There are a few questions regarding true coilover here. We have track tested and there is no benefit to true coilover rears. There are customers though that do prefer it and we do provide true rear coilover options. You can use both our spring or swifts in this configuration. We also provide adapter plates to use swift in the rear bucket.
Lets narrow this problem down
Lets gather some info together.
What vehicle do you have? Sedan or coupe? Awd or Rwd? What kit did you purchase? Extreme or Regular? Default spring rates or Custom spring rates?
I have not seen any pictures of the coilover rears in this thread. Can those with issues post them up? Maybe some have a simple install orientation issue.
Alright, let me ask this simple question. Everyone here says its the right rear (passenger side rear). Well since the rear left isn't making noise, have you tried moving the shock left to right and right to left? Both are identical top to bottom. If you have a faulty right it should become a faulty left. If you still have a faulty right, then it isn't your shock.
Have you assured that all lock rings are tight? If it is loose, the shock can rattle in the lower mount generating noise through the top hats. Same for the spring locks.

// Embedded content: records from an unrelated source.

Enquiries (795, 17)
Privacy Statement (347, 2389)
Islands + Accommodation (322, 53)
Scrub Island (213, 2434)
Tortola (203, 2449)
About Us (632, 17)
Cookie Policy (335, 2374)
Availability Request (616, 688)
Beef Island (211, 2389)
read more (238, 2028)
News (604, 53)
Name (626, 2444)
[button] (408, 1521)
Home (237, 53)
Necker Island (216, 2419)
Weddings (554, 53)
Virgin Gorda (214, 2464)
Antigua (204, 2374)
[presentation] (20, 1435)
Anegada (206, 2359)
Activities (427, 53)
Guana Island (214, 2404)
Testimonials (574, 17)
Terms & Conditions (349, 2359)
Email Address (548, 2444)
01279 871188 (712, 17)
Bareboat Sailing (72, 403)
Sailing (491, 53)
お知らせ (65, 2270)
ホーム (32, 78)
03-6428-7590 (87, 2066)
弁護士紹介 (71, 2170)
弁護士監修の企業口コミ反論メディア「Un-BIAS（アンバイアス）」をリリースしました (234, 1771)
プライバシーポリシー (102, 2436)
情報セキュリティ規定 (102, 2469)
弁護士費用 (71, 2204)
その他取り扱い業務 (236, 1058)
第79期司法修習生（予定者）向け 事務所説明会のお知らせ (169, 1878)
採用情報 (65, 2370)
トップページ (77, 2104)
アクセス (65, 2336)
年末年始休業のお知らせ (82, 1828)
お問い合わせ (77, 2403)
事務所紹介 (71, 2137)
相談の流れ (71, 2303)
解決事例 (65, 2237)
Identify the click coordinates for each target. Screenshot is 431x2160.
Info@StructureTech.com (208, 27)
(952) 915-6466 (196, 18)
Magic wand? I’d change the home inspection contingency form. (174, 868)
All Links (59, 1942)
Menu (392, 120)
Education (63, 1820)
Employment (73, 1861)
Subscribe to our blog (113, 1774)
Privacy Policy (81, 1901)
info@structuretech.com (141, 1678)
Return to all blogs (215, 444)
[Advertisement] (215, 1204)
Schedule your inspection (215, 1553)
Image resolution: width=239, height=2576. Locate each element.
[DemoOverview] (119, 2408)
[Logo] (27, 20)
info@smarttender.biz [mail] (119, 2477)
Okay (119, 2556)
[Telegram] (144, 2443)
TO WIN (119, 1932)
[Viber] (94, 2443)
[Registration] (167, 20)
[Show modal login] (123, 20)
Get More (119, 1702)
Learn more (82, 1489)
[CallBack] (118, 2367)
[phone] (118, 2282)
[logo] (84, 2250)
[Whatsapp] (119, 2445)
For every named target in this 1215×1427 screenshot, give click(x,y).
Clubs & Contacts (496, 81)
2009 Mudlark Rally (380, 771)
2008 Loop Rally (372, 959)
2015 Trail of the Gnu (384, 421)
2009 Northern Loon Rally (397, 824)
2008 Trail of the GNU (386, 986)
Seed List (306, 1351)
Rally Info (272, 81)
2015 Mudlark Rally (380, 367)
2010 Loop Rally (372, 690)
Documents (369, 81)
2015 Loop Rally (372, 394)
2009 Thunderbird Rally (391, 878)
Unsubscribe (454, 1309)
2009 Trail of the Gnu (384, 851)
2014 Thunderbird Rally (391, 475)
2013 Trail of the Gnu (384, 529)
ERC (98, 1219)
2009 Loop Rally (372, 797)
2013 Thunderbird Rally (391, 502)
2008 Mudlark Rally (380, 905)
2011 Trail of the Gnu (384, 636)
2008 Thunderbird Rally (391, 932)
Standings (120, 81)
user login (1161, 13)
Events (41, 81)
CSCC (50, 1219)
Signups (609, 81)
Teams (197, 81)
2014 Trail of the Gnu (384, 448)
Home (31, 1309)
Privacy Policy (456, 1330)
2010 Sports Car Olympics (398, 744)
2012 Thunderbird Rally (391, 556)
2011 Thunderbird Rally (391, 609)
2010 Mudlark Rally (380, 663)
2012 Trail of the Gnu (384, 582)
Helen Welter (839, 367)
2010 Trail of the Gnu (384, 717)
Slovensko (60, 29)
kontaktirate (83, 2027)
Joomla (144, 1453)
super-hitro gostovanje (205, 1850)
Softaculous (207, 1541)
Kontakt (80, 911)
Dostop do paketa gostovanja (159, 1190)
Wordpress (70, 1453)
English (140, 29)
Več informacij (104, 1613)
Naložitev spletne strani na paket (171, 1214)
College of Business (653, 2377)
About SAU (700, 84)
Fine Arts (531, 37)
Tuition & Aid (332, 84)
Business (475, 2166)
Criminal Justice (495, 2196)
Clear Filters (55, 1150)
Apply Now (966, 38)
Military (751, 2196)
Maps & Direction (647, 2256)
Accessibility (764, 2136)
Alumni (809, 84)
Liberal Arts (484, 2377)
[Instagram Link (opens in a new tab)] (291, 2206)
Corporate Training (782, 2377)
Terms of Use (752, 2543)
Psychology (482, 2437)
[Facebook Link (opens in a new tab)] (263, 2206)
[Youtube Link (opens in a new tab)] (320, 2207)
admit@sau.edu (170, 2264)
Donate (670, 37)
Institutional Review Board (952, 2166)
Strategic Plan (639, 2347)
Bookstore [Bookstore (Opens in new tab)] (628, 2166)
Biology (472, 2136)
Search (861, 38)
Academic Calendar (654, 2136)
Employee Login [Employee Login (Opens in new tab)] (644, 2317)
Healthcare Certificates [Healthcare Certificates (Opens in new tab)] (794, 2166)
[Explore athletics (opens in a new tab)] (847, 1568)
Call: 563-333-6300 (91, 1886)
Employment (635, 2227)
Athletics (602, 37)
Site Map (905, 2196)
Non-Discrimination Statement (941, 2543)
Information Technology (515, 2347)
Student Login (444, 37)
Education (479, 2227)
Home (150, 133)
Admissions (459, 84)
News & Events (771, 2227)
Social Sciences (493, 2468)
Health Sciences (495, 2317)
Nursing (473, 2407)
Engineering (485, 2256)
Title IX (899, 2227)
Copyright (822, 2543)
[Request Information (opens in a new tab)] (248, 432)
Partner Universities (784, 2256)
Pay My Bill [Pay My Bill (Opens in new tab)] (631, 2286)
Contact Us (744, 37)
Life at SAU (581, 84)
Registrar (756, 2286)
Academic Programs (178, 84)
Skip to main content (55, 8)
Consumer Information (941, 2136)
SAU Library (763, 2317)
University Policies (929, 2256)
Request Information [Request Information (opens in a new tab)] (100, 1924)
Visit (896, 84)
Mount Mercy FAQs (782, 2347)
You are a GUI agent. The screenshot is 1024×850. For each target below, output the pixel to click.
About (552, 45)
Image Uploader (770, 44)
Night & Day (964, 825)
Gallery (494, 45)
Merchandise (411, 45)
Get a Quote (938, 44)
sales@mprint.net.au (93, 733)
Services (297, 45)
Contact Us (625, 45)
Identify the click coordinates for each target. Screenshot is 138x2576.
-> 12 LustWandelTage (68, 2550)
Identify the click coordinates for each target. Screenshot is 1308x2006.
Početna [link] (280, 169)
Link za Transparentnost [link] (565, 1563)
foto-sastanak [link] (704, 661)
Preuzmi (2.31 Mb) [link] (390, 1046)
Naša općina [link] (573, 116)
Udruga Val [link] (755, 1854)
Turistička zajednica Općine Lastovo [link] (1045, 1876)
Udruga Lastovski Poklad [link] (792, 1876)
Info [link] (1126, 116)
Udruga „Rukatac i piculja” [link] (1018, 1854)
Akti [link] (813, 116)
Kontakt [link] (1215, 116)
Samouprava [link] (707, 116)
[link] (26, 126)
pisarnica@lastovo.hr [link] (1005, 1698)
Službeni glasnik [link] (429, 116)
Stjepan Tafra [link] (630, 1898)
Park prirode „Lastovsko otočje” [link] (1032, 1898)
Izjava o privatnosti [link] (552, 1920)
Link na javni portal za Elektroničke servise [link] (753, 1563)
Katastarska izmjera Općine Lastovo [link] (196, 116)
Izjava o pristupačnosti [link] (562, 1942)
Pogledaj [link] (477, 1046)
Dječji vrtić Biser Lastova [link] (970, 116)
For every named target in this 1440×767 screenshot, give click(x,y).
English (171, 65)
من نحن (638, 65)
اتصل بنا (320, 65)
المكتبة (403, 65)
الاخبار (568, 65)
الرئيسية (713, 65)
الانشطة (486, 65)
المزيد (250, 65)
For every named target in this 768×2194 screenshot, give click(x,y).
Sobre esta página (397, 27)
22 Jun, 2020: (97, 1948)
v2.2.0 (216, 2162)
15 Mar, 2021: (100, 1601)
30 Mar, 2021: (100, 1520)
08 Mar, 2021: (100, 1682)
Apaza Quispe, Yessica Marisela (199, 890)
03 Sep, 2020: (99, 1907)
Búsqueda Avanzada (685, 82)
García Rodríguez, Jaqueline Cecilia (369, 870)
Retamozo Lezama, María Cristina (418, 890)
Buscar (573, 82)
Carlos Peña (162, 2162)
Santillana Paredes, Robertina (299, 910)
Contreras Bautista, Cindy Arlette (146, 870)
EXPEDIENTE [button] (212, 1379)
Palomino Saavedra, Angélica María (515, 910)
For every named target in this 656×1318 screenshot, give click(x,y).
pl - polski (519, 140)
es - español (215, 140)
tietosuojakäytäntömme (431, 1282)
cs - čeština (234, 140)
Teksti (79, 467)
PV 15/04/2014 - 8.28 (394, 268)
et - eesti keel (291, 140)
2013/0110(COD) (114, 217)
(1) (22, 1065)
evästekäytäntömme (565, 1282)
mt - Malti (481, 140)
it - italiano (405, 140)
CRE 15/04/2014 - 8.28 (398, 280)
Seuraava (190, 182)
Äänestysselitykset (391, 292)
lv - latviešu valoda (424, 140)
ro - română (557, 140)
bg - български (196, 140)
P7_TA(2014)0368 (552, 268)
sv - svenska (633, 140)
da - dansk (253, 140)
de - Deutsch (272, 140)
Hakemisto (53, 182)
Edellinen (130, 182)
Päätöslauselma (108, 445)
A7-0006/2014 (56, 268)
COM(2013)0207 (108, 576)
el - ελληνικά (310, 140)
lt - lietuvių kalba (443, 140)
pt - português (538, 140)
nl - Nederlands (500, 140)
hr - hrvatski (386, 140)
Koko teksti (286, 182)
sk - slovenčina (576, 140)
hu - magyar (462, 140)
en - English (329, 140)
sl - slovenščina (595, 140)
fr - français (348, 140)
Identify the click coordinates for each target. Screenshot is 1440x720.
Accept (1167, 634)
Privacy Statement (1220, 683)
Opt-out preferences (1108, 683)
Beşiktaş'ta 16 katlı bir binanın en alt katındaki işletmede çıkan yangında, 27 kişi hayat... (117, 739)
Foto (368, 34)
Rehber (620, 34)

Have you checked your endlinks? I've seen many of people not know that endlinks require on most applications a allen key or wrench to keep them from spinning while tightening the nut. You'll be surprised to know how much noise this can generate.
We know our product, the in's and the out's. We know where people have had issues that cause noise. Take a moment and go over those items we list. Diagnosis is crucial. I've always found it is easiest to set the car on some ramps. This keeps the weight on the suspension and someone can push down on the vehicle while you are under the vehicle narrowing down what is making the noise. Obviously do this carefully with vehicle in gear or park.
Below is the preload video to help. I'll try to keep a eye on the thread, but as stated before this isn't my department. Just here to try and help fellow G owners.